Critics loved the movies, but audiences did not rate them so highly. I took to Twitter to get some information on the overall sentiment of these movies from the userbase.

Scraping Twitter turned out to be no easy feat. Many python libraries dedicated to the task seem to be defunct as Twitter routinely changes their APIs and frontend to limit scraping. I was able to find a work around the in the library called Scweet. This library uses a Selenium backend to accomplish the task in a relatively efficient manner. I decided to limit the date ranges to the movies to about 1 year after their initial release, since some of the movies are a few years older than the other and I wanted to get sample sizes that were roughly the same for each film. Using Scweet, I found I only collected about a hundred in total. I manually searched tweets and came up with about the same number, so this may be due to the date restrictions I imposed or perhaps these movies just aren’t that popular! In the future I will dig into this a bit more, and consider scraping sentiments from other social media sites like Instagram to add more data to the analysis.


With many machine learning applications, great care must be taken to clean and pre-process the data. Cleansing and data preparation considerations must be made with the overall architecture of your machine learning process in mind. I decided for this analysis to utilize the Vader sentiment analysis tool. Vader (Valence Aware Dictionary and sEntiment Reasoner) is a lexicon and rule-based tool designed to capture sentiment on social media. Because of this, it may not perform as well on long format pieces but seems to be widely used for social media sentiment analysis. Since this tool utilizes both punctuation and capitalization is inputs into its sentiment scoring algorithm, I opted to leave these features in my data set.

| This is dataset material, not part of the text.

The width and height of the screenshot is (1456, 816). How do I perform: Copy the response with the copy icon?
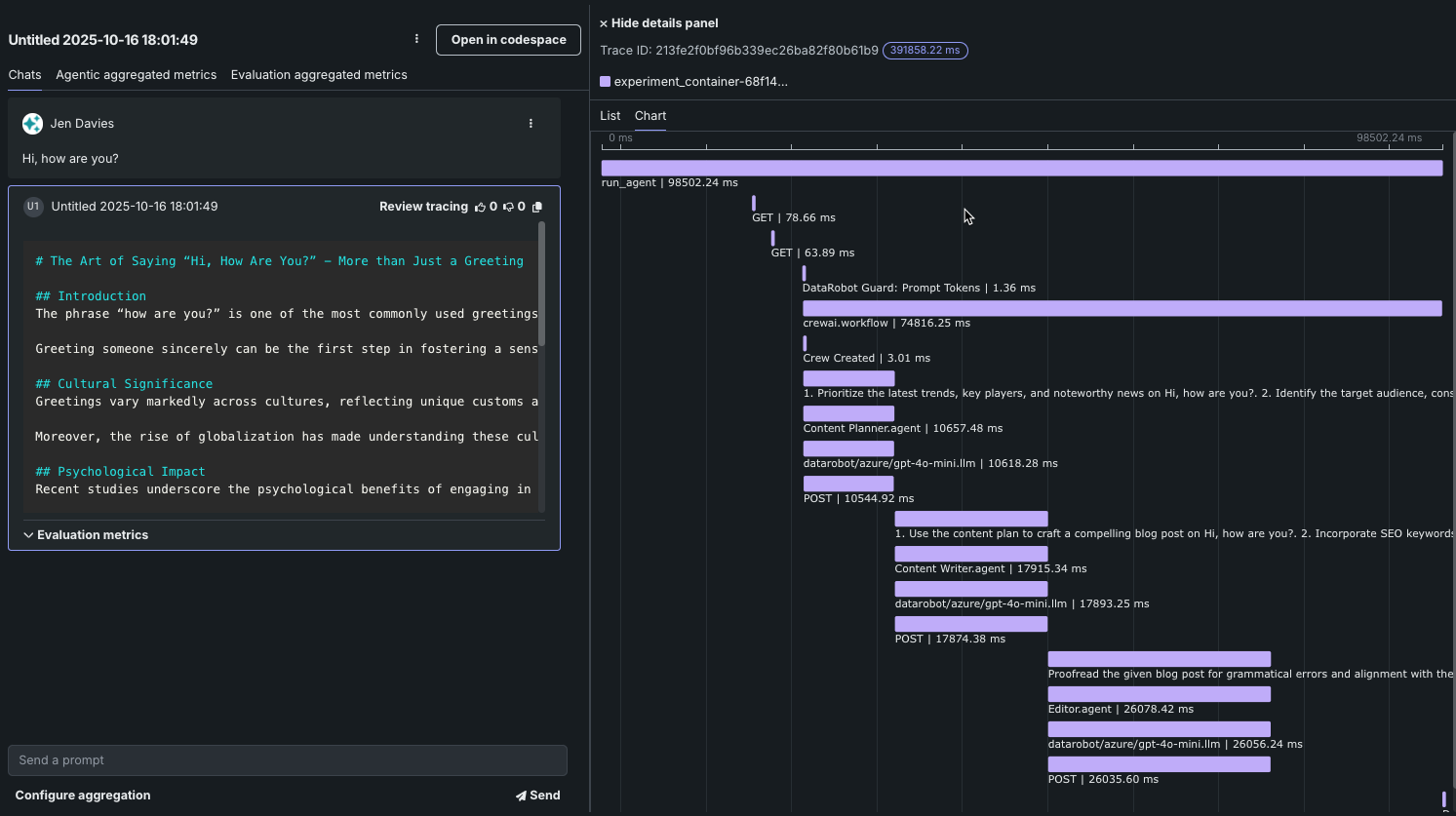537,207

Taking the sum of the area under each of these curves provided an overall sentiment score. As we can see, the overall sentiment for Saint Maud and Midsommar are positive. Hereditary has a much lower overall score. This movie was quite terrifying, and I suspect a lot of the tweets may have a very negative sentiment due to that.

Placeholder500x500

In the future, I will expand upon this analysis by acquiring more data for the sentiment analysis. I would also like to better understand how the Vader model performs on niche text topics like horror specifically. While a comment such as "I was terrified!" may score a negative sentiment, this could actually be meant as a compliment!